On Tue, Jun 4, 2013 at 5:14 PM, Jerven Bolleman <me@jerven.eu> wrote:

>
>
>
> On Tue, Jun 4, 2013 at 3:47 PM, Michel Dumontier <
> michel.dumontier@gmail.com> wrote:
>
>> Hi Jerven,
>>
>>  First: Bio2RDF's current datasets are listed here:
>>
>> http://bio2rdf.org/datasets
>>
>> as i mentioned, and has been presented [1] those that are in Bio2RDF
>> release 2 have provenance. e.g.
>> http://bio2rdf.org/geneid:123
>>
>> (we did not provide updates to uniprot, genbank, refseq, pubmed in
>> release 2, and they won't have provenance associated with them).
>>
>>
>> Yes, I agree that the provenance of an assertion is more interesting, and
>> we are working towards implementing this for Bio2RDF. But if you were
>> worried about adding 1.6 billion relations, you'll be more worried about
>> adding 8 billion more to annotate each triple.
>>
> No it's only 16 graph id's ;) at least on the SPARQL endpoint. Using
> reification we would add 4*8 billion triples ...

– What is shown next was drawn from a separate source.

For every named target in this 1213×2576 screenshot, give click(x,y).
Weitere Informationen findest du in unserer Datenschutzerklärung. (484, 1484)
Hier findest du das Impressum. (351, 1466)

> But with trix or n-quads dumps we would not need these triples as again we
> would do provenance on a graph level.
> Which I disagree with the MUST qualification not with a MAY qualification
> in the standard.
>
>
>>
>> m.
>>
>> [1]
>> http://www.slideshare.net/micheldumontier/bio2rdf-release-2-improved-coverage-interoperability-and-provenance-of-linked-data-for-the-life-sciences
>>
>>
>>
>>
>> On Tue, Jun 4, 2013 at 3:23 PM, Jerven Bolleman <me@jerven.eu> wrote:
>>
>>>
>>>
>>>
>>> On Tue, Jun 4, 2013 at 3:05 PM, Michel Dumontier <
>>> michel.dumontier@gmail.com> wrote:
>>>
>>>>
>>>>
>>>>
>>>> On Tue, Jun 4, 2013 at 2:40 PM, Jerven Bolleman <me@jerven.eu> wrote:
>>>>
>>>>>
>>>>>
>>>>>
>>>>> On Tue, Jun 4, 2013 at 11:36 AM, Alasdair J G Gray <
>>>>> Alasdair.Gray@manchester.ac.uk> wrote:
>>>>>
>>>>>>
>>>>>> On 3 Jun 2013, at 17:51, Michel Dumontier <michel.dumontier@gmail.com>
>>>>>> wrote:
>>>>>>
>>>>>> About void:inDataset I personally don't like it. I suspect it would
>>>>>>> cost me a 13% growth in triple size for negligible benefits. This also
>>>>>>> means that the dataset description starts to affect the data. Although I
>>>>>>> could only present this in the rest / linked data interface and not in the
>>>>>>> sparql endpoint. I am worried that I can not put it into the FTP data dump
>>>>>>> rdf. As the data item concept does not map 1:1 on a set of triples that are
>>>>>>> atomic.
>>>>>>>
>>>>>>>
>>>>>> i'm not sure that i completely understand your objection. the primary
>>>>>> use of void:inDataset is to link data items to the dataset description, and
>>>>>> as such supports linked data applications without looking at the graph for
>>>>>> a potential, but un-guaranteed provenance description. Using void:inDataset
>>>>>> is normal practice in the RDF / linked data community. It would be strange
>>>>>> to not include it in any RDF dataset if you have the dataset description.
>>>>>>
>>>>>> http://www.w3.org/TR/void/#backlinks
>>>>>>
>>>>>>
>>>>>>
>>>>>>> e.g. someone can use just the UniProtKB sequences. Once they did
>>>>>>> that is it still the same dataset that I published it as? I don't think so.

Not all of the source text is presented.